ASSIGNMENT - Give back all of the data verbatim.

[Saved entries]
•••

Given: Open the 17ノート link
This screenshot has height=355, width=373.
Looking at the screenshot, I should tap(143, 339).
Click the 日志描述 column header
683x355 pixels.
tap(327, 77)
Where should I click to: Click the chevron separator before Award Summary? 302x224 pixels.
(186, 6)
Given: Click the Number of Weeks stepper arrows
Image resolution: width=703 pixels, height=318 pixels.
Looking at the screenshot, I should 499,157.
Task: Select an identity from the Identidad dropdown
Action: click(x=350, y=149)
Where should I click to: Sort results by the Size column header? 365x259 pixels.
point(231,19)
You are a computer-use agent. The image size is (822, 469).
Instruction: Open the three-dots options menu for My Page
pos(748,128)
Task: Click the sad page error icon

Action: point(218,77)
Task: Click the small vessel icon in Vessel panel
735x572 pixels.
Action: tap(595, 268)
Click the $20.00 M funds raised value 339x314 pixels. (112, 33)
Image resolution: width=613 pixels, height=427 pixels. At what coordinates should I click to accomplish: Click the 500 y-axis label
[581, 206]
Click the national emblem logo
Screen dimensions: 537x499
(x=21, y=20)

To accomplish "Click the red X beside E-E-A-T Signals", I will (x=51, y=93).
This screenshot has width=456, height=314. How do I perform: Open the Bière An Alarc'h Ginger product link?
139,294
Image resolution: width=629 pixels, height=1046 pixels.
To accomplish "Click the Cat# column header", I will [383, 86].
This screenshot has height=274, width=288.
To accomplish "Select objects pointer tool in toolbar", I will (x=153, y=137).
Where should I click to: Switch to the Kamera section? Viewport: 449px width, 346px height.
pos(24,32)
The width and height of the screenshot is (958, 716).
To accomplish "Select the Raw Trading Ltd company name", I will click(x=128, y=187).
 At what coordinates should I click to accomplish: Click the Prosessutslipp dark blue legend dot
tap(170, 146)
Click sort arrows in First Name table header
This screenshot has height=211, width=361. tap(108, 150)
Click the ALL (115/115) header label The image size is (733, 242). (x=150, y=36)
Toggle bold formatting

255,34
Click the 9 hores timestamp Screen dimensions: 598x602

•••

SOLUTION -
Given: Open the 17ノート link
This screenshot has height=355, width=373.
Looking at the screenshot, I should tap(143, 339).
Click the 日志描述 column header
683x355 pixels.
tap(327, 77)
Where should I click to: Click the chevron separator before Award Summary? 302x224 pixels.
(186, 6)
Given: Click the Number of Weeks stepper arrows
Image resolution: width=703 pixels, height=318 pixels.
Looking at the screenshot, I should 499,157.
Task: Select an identity from the Identidad dropdown
Action: click(x=350, y=149)
Where should I click to: Sort results by the Size column header? 365x259 pixels.
point(231,19)
You are a computer-use agent. The image size is (822, 469).
Instruction: Open the three-dots options menu for My Page
pos(748,128)
Task: Click the sad page error icon

Action: point(218,77)
Task: Click the small vessel icon in Vessel panel
735x572 pixels.
Action: tap(595, 268)
Click the $20.00 M funds raised value 339x314 pixels. (112, 33)
Image resolution: width=613 pixels, height=427 pixels. At what coordinates should I click to accomplish: Click the 500 y-axis label
[581, 206]
Click the national emblem logo
Screen dimensions: 537x499
(x=21, y=20)

To accomplish "Click the red X beside E-E-A-T Signals", I will (x=51, y=93).
This screenshot has width=456, height=314. How do I perform: Open the Bière An Alarc'h Ginger product link?
139,294
Image resolution: width=629 pixels, height=1046 pixels.
To accomplish "Click the Cat# column header", I will [383, 86].
This screenshot has height=274, width=288.
To accomplish "Select objects pointer tool in toolbar", I will (x=153, y=137).
Where should I click to: Switch to the Kamera section? Viewport: 449px width, 346px height.
pos(24,32)
The width and height of the screenshot is (958, 716).
To accomplish "Select the Raw Trading Ltd company name", I will click(x=128, y=187).
 At what coordinates should I click to accomplish: Click the Prosessutslipp dark blue legend dot
tap(170, 146)
Click sort arrows in First Name table header
This screenshot has height=211, width=361. tap(108, 150)
Click the ALL (115/115) header label The image size is (733, 242). (x=150, y=36)
Toggle bold formatting

255,34
Click the 9 hores timestamp Screen dimensions: 598x602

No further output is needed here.